Monday, February 15, 2010

Finally, my first chemo: Feb. 11

It was 3 pm when the nurse went to my room and told me that she was taking me down to have my first local chemo. I had just told Doug to go to the gym since I did not think anything would happen today.

I dutifully followed the nurse and began praying. I was thankful for the Lord's presence. I was immediately attended to. After local anesthesia on my leg they inserted a tube into my artery. With the help of a machine, the doctor tried to locate the network of blood vessels that was feeding the tumors. He then followed this network with a tube through which the chemo drug would be injected.

A few minutes after injecting, I realized that I had some difficult in breathing. The doctor immediately noticed my reaction and I was so glad that nothing was lost in the translation when I told them how I felt!
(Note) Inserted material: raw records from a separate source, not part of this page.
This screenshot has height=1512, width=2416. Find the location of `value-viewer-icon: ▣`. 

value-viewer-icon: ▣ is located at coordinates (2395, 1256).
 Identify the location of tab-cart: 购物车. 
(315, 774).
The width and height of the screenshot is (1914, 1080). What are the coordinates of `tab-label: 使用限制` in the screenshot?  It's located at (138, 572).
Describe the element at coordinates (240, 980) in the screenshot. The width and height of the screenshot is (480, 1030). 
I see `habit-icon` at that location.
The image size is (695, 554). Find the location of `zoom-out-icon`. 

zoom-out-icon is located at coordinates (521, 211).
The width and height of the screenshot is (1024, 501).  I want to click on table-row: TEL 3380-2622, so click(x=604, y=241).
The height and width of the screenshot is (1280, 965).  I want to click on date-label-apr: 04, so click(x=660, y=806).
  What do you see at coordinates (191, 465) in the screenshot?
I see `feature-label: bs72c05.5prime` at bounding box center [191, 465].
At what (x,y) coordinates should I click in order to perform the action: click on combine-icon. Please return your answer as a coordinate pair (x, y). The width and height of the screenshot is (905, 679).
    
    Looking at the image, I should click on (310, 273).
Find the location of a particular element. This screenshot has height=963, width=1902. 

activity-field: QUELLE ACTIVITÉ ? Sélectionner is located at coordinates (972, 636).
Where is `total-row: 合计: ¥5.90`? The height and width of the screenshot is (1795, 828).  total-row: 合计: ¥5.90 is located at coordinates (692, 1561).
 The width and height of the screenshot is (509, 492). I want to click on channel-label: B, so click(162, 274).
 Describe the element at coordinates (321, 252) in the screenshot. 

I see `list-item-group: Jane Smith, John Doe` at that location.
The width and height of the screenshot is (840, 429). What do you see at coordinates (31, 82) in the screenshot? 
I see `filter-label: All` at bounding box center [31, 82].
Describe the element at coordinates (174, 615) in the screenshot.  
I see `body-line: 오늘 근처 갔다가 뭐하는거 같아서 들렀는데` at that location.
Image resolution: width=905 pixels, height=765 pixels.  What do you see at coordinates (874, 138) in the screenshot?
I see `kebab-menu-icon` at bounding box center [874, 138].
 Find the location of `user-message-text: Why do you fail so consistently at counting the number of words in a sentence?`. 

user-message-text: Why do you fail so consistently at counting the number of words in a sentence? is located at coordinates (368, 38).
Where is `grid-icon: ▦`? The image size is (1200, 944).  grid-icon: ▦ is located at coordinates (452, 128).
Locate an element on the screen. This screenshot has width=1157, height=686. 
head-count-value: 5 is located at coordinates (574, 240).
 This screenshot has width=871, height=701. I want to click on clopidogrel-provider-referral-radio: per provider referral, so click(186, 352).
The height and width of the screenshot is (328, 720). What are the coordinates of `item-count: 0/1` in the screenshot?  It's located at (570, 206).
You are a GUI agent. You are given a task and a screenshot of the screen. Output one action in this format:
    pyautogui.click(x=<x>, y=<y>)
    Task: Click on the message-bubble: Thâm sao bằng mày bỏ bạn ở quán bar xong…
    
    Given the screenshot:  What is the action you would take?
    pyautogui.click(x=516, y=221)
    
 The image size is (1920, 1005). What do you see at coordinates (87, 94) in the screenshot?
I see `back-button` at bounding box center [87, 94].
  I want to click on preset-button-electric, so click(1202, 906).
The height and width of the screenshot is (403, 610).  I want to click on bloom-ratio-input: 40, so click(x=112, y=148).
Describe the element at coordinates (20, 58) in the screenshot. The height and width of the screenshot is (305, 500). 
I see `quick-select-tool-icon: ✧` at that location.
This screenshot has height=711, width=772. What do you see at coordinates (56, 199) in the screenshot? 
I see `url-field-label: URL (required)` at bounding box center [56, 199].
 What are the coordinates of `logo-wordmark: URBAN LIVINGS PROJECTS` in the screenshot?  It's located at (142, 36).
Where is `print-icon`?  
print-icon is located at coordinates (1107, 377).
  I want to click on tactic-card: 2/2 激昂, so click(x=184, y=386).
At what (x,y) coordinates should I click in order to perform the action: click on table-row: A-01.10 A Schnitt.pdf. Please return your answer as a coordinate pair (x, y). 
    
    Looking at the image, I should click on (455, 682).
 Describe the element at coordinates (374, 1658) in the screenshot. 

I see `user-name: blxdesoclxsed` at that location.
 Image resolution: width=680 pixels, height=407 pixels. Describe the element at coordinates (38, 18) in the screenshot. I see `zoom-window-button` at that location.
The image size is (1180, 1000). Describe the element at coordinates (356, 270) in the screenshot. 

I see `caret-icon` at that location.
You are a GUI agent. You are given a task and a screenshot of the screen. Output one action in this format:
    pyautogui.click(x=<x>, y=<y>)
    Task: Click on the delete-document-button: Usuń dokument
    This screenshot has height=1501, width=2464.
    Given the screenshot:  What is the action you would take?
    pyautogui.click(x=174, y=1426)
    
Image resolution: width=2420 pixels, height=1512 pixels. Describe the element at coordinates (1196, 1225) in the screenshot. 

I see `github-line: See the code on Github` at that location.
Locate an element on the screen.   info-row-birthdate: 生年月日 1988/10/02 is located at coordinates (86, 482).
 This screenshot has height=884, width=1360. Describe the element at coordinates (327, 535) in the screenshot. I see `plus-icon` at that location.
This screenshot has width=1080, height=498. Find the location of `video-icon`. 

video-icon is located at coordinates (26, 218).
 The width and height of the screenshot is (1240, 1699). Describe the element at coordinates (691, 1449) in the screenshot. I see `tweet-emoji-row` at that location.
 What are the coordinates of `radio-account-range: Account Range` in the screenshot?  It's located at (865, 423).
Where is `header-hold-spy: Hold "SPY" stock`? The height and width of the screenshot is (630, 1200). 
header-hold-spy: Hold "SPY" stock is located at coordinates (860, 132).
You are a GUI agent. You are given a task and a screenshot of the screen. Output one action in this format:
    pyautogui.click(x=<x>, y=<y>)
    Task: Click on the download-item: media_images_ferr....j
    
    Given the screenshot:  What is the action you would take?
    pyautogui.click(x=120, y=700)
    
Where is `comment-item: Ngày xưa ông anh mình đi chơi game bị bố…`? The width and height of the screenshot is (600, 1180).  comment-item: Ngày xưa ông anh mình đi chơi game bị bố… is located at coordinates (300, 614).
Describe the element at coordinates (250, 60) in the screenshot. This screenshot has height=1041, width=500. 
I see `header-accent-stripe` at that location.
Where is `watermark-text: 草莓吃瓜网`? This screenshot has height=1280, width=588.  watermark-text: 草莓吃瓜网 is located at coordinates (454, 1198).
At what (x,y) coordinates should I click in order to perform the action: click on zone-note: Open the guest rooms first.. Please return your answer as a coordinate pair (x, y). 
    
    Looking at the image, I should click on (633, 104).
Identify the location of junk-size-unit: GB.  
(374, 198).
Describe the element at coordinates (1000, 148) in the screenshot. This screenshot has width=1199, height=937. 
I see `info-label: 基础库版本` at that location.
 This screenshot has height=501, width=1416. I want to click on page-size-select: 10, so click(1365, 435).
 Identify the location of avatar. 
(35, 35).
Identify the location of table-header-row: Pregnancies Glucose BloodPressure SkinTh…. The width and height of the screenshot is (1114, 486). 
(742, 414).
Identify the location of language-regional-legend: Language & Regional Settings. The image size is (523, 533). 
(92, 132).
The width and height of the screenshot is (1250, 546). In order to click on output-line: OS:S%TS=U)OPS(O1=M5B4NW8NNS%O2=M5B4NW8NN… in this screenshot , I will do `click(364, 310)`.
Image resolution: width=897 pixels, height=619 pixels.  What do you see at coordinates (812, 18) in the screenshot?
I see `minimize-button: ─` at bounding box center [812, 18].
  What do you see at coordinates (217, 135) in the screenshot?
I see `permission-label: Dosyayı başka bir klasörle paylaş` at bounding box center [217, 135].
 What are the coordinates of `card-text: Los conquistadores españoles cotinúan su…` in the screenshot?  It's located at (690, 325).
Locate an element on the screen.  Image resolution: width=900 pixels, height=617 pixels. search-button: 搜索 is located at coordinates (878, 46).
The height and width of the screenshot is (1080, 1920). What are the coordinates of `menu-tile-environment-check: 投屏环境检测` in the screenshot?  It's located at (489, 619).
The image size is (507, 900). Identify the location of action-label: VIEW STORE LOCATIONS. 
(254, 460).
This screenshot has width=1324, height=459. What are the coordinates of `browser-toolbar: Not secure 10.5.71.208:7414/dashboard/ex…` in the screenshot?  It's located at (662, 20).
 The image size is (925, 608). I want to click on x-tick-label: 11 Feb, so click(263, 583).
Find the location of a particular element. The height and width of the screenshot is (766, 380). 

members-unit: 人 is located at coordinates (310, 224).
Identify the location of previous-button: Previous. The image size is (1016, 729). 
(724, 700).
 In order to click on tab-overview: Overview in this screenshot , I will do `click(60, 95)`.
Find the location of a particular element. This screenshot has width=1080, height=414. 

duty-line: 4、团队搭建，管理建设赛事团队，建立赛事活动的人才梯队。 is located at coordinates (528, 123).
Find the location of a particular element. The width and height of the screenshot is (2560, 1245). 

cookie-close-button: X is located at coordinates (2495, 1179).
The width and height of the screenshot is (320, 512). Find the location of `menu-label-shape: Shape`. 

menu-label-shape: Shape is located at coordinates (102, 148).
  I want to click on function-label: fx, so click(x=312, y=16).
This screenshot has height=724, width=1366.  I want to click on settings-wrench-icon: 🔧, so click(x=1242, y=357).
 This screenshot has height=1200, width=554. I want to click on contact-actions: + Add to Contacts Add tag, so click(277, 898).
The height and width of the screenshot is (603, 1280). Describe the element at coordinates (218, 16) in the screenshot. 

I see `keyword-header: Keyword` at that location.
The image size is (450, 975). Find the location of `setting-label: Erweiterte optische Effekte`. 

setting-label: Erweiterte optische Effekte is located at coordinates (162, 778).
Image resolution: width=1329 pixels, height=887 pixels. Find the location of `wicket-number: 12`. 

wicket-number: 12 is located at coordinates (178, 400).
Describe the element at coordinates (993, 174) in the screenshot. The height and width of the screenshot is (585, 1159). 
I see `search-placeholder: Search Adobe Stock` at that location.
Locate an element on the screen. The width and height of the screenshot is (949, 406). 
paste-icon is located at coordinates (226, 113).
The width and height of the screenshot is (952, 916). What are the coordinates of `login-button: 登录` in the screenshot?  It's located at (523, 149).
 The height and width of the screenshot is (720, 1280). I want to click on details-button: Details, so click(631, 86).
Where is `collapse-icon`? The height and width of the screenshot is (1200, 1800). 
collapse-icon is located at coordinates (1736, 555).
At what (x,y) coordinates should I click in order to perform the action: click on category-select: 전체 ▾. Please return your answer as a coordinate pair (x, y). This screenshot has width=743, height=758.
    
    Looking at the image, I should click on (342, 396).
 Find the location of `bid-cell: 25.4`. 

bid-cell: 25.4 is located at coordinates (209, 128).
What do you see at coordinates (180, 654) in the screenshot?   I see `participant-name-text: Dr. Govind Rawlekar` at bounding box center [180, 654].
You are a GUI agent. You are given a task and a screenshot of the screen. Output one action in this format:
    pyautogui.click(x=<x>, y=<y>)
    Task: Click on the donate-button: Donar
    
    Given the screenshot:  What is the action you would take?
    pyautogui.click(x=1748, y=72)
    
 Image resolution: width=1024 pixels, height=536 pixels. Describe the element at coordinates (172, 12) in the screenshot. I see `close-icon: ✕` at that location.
The nurse immediately gave me an oxygen tube and another doctor checked on my heart rate. Thanks to my lamaze training, instead of panicking, I took deep breaths until my heart beat normalized.

The procedure lasted about 40 minutes and then I was wheeled back to my room. Right after, I was then infused one after another with ivies to protect my heart, liver, stomach, reduce the side effects, etc. I found it ironic that after putting toxic drugs in my body to kill the cancer, they now have to make sure the rest of my body is protected! I thought that there must be a more logical way to deal with cancer in the future!

I was advised by the doctor not to move my leg which still had the tube in my artery. I was also advised to drink as much water as I can so that I will not suffer too much the side effects of the chemo drug. In order to do this, I had the distinct privilege of learning how to use a bed pan!

The sensation of peeing in a bed pan is like no other. When you are used to the toilet, you know that gravity will let your urine flow down. When you use a bed pan, you feel like gravity has played a trick on you and instead of flowing down, your urine flows all the way to your back before making a u-turn back to the pan! I never got used to that feeling even if I had to use it several times!

One thing I learned, never measure your husband's love using a bed pan! "I have proven my love to you in many ways," said Doug, "This doesn't count." So don't take it personally if he refuses to wake up in the middle of the night so that you can use the bed pan. Men are not genetically wired to do things like that (just like they don't hear the baby cry at night!). Thank goodness they have nurses here who answer every beep you send to their station.